Bild 6-4: Der betagte, aber gut in Stand gehaltene TRI-Ersatzzug steht als RE 8 nach Neckarsulm bereit.

Eigentlich fährt der RE 8 von Stuttgart nach Würzburg. Wegen einer Baustelle in Osterburken ist die Linie aber in den Sommerferien geteilt. Zwei Züge pendeln zwischen Stuttgart und Neckarsulm über Heilbronn und zwei weitere Züge pendeln zwischen Lauda und Würzburg. Auf dem Abschnitt Heilbronn – Lauda besteht Schienenersatzverkehr. Ein Schnellbus fährt jeweils direkt von Heilbronn nach Lauda, während ein zweiter Bus, der alle RE-Halte bedient, ab Neckarsulm startet. Da aber auch im Knoten Stuttgart noch Baumaßnahmen statt finden, ist der Pendel Stuttgart – Neckarsulm fast den ganzen Tag auf die Teilstrecke Bietigheim-Bissingen – Neckarsulm reduziert. Reisende müssen zwischen Stuttgart und Bietigheim-Bissingen auf die S-Bahn ausweichen. Glücklicherweise gibt es zur HVZ früh eine Ausnahme und unser RE 8 startet bereits um 8:08 im Stuttgarter Hauptbahnhof 😉

Bild 6-5: Der Zug befährt bis Heilbronn die Frankenbahn, die Stuttgart und das „Schwabenländle“ mit dem fränkischen Würzburg verbindet.
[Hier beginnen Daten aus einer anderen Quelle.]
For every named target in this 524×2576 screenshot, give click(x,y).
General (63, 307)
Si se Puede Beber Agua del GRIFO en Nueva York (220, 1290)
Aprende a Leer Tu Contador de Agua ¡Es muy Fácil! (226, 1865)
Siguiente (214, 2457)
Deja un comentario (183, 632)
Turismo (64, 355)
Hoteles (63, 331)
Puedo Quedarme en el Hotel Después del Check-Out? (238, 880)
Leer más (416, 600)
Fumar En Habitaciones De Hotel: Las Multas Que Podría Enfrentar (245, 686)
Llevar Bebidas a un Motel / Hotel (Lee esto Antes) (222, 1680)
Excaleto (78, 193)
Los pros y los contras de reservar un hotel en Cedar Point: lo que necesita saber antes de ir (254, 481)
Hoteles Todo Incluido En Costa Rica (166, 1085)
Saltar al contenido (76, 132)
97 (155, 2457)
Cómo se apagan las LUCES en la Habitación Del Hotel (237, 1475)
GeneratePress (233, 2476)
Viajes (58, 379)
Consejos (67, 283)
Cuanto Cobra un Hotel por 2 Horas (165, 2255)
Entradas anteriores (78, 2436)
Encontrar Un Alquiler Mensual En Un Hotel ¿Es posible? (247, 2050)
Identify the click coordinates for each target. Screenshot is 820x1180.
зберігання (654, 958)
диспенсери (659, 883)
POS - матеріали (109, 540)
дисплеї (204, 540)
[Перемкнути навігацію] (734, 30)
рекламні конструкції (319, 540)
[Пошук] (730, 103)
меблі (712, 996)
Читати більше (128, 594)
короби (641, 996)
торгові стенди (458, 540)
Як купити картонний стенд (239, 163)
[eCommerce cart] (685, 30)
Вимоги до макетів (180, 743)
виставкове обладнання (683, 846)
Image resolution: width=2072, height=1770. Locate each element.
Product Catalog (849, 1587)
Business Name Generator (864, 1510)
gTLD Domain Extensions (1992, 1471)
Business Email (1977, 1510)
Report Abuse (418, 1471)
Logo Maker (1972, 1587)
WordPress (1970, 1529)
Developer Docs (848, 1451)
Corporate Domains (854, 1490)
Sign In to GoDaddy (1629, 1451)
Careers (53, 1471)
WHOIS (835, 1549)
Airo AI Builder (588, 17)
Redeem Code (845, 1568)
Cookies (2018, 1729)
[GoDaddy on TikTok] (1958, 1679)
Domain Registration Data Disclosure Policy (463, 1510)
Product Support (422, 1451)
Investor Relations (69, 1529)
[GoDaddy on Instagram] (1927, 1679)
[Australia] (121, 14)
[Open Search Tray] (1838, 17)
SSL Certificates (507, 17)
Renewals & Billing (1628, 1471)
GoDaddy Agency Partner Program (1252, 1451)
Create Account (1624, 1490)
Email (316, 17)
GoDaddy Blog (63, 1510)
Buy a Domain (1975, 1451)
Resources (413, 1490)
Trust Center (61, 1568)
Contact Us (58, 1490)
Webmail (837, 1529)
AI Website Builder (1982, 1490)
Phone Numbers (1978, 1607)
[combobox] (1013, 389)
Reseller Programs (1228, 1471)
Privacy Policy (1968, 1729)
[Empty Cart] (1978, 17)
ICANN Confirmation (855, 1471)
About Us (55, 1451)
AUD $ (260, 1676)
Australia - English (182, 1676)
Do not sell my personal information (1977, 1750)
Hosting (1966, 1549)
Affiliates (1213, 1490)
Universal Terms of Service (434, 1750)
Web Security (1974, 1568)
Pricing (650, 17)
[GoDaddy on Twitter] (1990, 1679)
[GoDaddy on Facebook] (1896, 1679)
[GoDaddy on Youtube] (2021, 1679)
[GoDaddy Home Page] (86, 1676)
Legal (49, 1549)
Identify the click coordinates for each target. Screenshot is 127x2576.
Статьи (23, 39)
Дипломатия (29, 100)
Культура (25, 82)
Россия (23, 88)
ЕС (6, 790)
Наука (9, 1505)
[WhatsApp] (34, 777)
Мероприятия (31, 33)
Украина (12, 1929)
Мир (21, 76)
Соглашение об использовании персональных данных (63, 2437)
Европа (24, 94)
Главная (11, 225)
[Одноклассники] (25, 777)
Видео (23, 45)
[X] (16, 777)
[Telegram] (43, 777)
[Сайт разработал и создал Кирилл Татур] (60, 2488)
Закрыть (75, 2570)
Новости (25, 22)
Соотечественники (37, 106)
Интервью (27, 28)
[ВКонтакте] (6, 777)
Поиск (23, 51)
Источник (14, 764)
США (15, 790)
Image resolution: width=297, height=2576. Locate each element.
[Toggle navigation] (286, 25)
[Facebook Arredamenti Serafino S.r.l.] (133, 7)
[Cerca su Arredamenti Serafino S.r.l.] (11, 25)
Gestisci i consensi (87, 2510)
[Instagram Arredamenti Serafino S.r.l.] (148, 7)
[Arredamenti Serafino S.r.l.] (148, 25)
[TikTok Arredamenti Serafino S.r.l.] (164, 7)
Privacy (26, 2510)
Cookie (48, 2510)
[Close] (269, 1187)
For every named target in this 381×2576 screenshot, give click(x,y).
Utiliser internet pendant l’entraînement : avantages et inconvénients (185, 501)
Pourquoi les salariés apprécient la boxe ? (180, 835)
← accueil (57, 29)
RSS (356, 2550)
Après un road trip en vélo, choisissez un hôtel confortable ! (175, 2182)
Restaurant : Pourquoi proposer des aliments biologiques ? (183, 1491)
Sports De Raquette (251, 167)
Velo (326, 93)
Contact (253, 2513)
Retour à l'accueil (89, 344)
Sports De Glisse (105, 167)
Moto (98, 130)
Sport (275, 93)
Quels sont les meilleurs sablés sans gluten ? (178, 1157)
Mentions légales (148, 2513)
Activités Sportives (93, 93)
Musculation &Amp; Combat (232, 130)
Die Strecke folgt dem Lauf des Neckar, wobei viele Schleifen über Tunnel abgekürzt werden. Bei Lauffen kommt die Strecke dem Fluss dennoch nahe.
Bild 6-6: In Heilbronn leert sich der Zug, der in Kürze in die Nachbarstadt Neckarsulm weiterfährt und dort Anschluss an den „langsamen“ SEV herstellt.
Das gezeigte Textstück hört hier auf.